Copy each of the following items word for word, leaving every line unchanged.

::: Information provided

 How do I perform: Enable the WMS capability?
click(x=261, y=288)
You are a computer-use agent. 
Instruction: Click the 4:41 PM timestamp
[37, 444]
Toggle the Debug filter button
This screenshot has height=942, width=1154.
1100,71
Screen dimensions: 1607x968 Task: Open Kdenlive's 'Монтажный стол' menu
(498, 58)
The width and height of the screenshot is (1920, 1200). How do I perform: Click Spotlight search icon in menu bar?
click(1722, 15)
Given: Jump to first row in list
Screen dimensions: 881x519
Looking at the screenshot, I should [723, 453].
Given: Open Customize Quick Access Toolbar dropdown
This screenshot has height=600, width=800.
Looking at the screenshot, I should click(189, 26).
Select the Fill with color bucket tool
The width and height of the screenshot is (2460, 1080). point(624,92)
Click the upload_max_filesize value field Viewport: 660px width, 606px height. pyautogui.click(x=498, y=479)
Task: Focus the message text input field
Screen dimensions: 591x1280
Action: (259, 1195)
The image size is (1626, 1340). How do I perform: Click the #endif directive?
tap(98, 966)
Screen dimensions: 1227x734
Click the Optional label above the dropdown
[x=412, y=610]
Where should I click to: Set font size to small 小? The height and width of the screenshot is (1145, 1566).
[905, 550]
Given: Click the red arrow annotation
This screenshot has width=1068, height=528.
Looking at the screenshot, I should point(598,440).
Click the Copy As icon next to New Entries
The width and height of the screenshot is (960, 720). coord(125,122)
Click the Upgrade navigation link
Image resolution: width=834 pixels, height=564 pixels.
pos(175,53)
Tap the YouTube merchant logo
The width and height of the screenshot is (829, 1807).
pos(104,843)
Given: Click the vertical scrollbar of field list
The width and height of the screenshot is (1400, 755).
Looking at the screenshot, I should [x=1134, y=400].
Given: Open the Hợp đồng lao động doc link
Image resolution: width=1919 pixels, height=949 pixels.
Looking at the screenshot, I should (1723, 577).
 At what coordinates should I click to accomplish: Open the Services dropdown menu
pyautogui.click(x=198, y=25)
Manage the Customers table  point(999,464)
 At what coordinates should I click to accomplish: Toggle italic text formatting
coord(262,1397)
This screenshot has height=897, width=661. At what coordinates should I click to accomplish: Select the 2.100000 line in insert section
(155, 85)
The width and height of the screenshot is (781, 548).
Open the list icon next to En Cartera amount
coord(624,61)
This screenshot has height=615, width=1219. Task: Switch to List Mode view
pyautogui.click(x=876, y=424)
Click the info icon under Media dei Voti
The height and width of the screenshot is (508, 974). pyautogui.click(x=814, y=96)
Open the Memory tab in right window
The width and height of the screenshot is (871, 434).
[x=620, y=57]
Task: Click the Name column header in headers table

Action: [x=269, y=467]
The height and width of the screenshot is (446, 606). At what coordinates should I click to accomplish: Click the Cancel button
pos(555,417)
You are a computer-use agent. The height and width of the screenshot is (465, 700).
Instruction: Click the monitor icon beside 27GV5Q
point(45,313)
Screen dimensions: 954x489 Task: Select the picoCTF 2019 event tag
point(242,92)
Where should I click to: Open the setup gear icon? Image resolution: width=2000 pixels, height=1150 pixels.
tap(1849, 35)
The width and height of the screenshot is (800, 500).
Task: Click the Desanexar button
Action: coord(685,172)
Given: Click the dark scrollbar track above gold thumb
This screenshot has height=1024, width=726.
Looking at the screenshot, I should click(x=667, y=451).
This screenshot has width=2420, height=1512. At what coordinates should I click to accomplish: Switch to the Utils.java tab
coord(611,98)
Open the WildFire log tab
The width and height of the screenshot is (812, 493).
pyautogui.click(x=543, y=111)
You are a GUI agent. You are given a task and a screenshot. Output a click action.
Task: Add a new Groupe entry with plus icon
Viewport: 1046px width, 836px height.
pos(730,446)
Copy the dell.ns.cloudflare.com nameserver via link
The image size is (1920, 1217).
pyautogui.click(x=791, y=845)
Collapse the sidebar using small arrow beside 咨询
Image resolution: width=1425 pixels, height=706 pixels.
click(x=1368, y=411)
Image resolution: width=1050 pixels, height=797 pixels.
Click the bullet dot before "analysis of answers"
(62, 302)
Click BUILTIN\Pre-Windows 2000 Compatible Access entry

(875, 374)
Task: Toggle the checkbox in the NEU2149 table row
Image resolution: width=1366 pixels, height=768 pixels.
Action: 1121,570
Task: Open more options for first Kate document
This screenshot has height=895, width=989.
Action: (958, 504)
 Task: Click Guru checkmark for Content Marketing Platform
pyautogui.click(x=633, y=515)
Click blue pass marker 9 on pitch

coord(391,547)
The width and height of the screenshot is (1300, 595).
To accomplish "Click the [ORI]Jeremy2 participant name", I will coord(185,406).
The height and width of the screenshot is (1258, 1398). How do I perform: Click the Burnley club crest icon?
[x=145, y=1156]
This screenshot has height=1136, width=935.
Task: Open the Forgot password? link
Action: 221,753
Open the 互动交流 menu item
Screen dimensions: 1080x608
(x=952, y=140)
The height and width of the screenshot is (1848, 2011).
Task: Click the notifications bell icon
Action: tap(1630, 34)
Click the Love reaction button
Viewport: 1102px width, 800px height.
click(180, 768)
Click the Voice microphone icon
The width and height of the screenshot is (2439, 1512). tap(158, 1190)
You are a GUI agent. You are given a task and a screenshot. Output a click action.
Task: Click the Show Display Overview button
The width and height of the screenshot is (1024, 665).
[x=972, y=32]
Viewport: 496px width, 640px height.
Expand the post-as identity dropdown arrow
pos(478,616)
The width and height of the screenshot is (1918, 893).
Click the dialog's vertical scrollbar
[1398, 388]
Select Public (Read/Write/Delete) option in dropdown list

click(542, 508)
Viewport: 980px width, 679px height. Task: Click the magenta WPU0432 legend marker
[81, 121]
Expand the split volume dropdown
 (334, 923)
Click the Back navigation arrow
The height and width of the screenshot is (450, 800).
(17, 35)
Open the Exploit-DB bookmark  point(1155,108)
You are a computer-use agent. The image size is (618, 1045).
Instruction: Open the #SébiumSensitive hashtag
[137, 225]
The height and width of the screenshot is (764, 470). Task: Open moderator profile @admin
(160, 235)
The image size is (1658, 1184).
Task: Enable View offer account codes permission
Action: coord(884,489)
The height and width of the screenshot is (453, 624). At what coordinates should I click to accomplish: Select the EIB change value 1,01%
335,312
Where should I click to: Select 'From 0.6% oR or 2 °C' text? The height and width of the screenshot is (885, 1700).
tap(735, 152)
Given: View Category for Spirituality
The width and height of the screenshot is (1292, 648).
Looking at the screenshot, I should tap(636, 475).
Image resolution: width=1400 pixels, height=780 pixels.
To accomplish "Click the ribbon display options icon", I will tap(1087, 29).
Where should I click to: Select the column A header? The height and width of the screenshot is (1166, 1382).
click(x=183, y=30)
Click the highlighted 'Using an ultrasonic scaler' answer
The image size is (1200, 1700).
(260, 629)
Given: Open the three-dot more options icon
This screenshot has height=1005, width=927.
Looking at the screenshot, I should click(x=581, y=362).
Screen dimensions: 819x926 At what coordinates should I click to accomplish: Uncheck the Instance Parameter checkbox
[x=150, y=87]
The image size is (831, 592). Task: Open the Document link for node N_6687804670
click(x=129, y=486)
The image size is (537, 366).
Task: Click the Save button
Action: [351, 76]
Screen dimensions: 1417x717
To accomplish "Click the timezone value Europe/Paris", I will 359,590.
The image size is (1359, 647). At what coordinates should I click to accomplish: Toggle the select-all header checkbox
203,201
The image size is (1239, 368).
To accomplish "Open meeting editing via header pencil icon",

::::::

__Final result__.
 How do I perform: Enable the WMS capability?
click(x=261, y=288)
You are a computer-use agent. 
Instruction: Click the 4:41 PM timestamp
[37, 444]
Toggle the Debug filter button
This screenshot has height=942, width=1154.
1100,71
Screen dimensions: 1607x968 Task: Open Kdenlive's 'Монтажный стол' menu
(498, 58)
The width and height of the screenshot is (1920, 1200). How do I perform: Click Spotlight search icon in menu bar?
click(1722, 15)
Given: Jump to first row in list
Screen dimensions: 881x519
Looking at the screenshot, I should [723, 453].
Given: Open Customize Quick Access Toolbar dropdown
This screenshot has height=600, width=800.
Looking at the screenshot, I should click(189, 26).
Select the Fill with color bucket tool
The width and height of the screenshot is (2460, 1080). point(624,92)
Click the upload_max_filesize value field Viewport: 660px width, 606px height. pyautogui.click(x=498, y=479)
Task: Focus the message text input field
Screen dimensions: 591x1280
Action: (259, 1195)
The image size is (1626, 1340). How do I perform: Click the #endif directive?
tap(98, 966)
Screen dimensions: 1227x734
Click the Optional label above the dropdown
[x=412, y=610]
Where should I click to: Set font size to small 小? The height and width of the screenshot is (1145, 1566).
[905, 550]
Given: Click the red arrow annotation
This screenshot has width=1068, height=528.
Looking at the screenshot, I should point(598,440).
Click the Copy As icon next to New Entries
The width and height of the screenshot is (960, 720). coord(125,122)
Click the Upgrade navigation link
Image resolution: width=834 pixels, height=564 pixels.
pos(175,53)
Tap the YouTube merchant logo
The width and height of the screenshot is (829, 1807).
pos(104,843)
Given: Click the vertical scrollbar of field list
The width and height of the screenshot is (1400, 755).
Looking at the screenshot, I should [x=1134, y=400].
Given: Open the Hợp đồng lao động doc link
Image resolution: width=1919 pixels, height=949 pixels.
Looking at the screenshot, I should (1723, 577).
 At what coordinates should I click to accomplish: Open the Services dropdown menu
pyautogui.click(x=198, y=25)
Manage the Customers table  point(999,464)
 At what coordinates should I click to accomplish: Toggle italic text formatting
coord(262,1397)
This screenshot has height=897, width=661. At what coordinates should I click to accomplish: Select the 2.100000 line in insert section
(155, 85)
The width and height of the screenshot is (781, 548).
Open the list icon next to En Cartera amount
coord(624,61)
This screenshot has height=615, width=1219. Task: Switch to List Mode view
pyautogui.click(x=876, y=424)
Click the info icon under Media dei Voti
The height and width of the screenshot is (508, 974). pyautogui.click(x=814, y=96)
Open the Memory tab in right window
The width and height of the screenshot is (871, 434).
[x=620, y=57]
Task: Click the Name column header in headers table

Action: [x=269, y=467]
The height and width of the screenshot is (446, 606). At what coordinates should I click to accomplish: Click the Cancel button
pos(555,417)
You are a computer-use agent. The height and width of the screenshot is (465, 700).
Instruction: Click the monitor icon beside 27GV5Q
point(45,313)
Screen dimensions: 954x489 Task: Select the picoCTF 2019 event tag
point(242,92)
Where should I click to: Open the setup gear icon? Image resolution: width=2000 pixels, height=1150 pixels.
tap(1849, 35)
The width and height of the screenshot is (800, 500).
Task: Click the Desanexar button
Action: coord(685,172)
Given: Click the dark scrollbar track above gold thumb
This screenshot has height=1024, width=726.
Looking at the screenshot, I should click(x=667, y=451).
This screenshot has width=2420, height=1512. At what coordinates should I click to accomplish: Switch to the Utils.java tab
coord(611,98)
Open the WildFire log tab
The width and height of the screenshot is (812, 493).
pyautogui.click(x=543, y=111)
You are a GUI agent. You are given a task and a screenshot. Output a click action.
Task: Add a new Groupe entry with plus icon
Viewport: 1046px width, 836px height.
pos(730,446)
Copy the dell.ns.cloudflare.com nameserver via link
The image size is (1920, 1217).
pyautogui.click(x=791, y=845)
Collapse the sidebar using small arrow beside 咨询
Image resolution: width=1425 pixels, height=706 pixels.
click(x=1368, y=411)
Image resolution: width=1050 pixels, height=797 pixels.
Click the bullet dot before "analysis of answers"
(62, 302)
Click BUILTIN\Pre-Windows 2000 Compatible Access entry

(875, 374)
Task: Toggle the checkbox in the NEU2149 table row
Image resolution: width=1366 pixels, height=768 pixels.
Action: 1121,570
Task: Open more options for first Kate document
This screenshot has height=895, width=989.
Action: (958, 504)
 Task: Click Guru checkmark for Content Marketing Platform
pyautogui.click(x=633, y=515)
Click blue pass marker 9 on pitch

coord(391,547)
The width and height of the screenshot is (1300, 595).
To accomplish "Click the [ORI]Jeremy2 participant name", I will coord(185,406).
The height and width of the screenshot is (1258, 1398). How do I perform: Click the Burnley club crest icon?
[x=145, y=1156]
This screenshot has height=1136, width=935.
Task: Open the Forgot password? link
Action: 221,753
Open the 互动交流 menu item
Screen dimensions: 1080x608
(x=952, y=140)
The height and width of the screenshot is (1848, 2011).
Task: Click the notifications bell icon
Action: tap(1630, 34)
Click the Love reaction button
Viewport: 1102px width, 800px height.
click(180, 768)
Click the Voice microphone icon
The width and height of the screenshot is (2439, 1512). tap(158, 1190)
You are a GUI agent. You are given a task and a screenshot. Output a click action.
Task: Click the Show Display Overview button
The width and height of the screenshot is (1024, 665).
[x=972, y=32]
Viewport: 496px width, 640px height.
Expand the post-as identity dropdown arrow
pos(478,616)
The width and height of the screenshot is (1918, 893).
Click the dialog's vertical scrollbar
[1398, 388]
Select Public (Read/Write/Delete) option in dropdown list

click(542, 508)
Viewport: 980px width, 679px height. Task: Click the magenta WPU0432 legend marker
[81, 121]
Expand the split volume dropdown
 (334, 923)
Click the Back navigation arrow
The height and width of the screenshot is (450, 800).
(17, 35)
Open the Exploit-DB bookmark  point(1155,108)
You are a computer-use agent. The image size is (618, 1045).
Instruction: Open the #SébiumSensitive hashtag
[137, 225]
The height and width of the screenshot is (764, 470). Task: Open moderator profile @admin
(160, 235)
The image size is (1658, 1184).
Task: Enable View offer account codes permission
Action: coord(884,489)
The height and width of the screenshot is (453, 624). At what coordinates should I click to accomplish: Select the EIB change value 1,01%
335,312
Where should I click to: Select 'From 0.6% oR or 2 °C' text? The height and width of the screenshot is (885, 1700).
tap(735, 152)
Given: View Category for Spirituality
The width and height of the screenshot is (1292, 648).
Looking at the screenshot, I should tap(636, 475).
Image resolution: width=1400 pixels, height=780 pixels.
To accomplish "Click the ribbon display options icon", I will tap(1087, 29).
Where should I click to: Select the column A header? The height and width of the screenshot is (1166, 1382).
click(x=183, y=30)
Click the highlighted 'Using an ultrasonic scaler' answer
The image size is (1200, 1700).
(260, 629)
Given: Open the three-dot more options icon
This screenshot has height=1005, width=927.
Looking at the screenshot, I should click(x=581, y=362).
Screen dimensions: 819x926 At what coordinates should I click to accomplish: Uncheck the Instance Parameter checkbox
[x=150, y=87]
The image size is (831, 592). Task: Open the Document link for node N_6687804670
click(x=129, y=486)
The image size is (537, 366).
Task: Click the Save button
Action: [351, 76]
Screen dimensions: 1417x717
To accomplish "Click the timezone value Europe/Paris", I will 359,590.
The image size is (1359, 647). At what coordinates should I click to accomplish: Toggle the select-all header checkbox
203,201
The image size is (1239, 368).
To accomplish "Open meeting editing via header pencil icon",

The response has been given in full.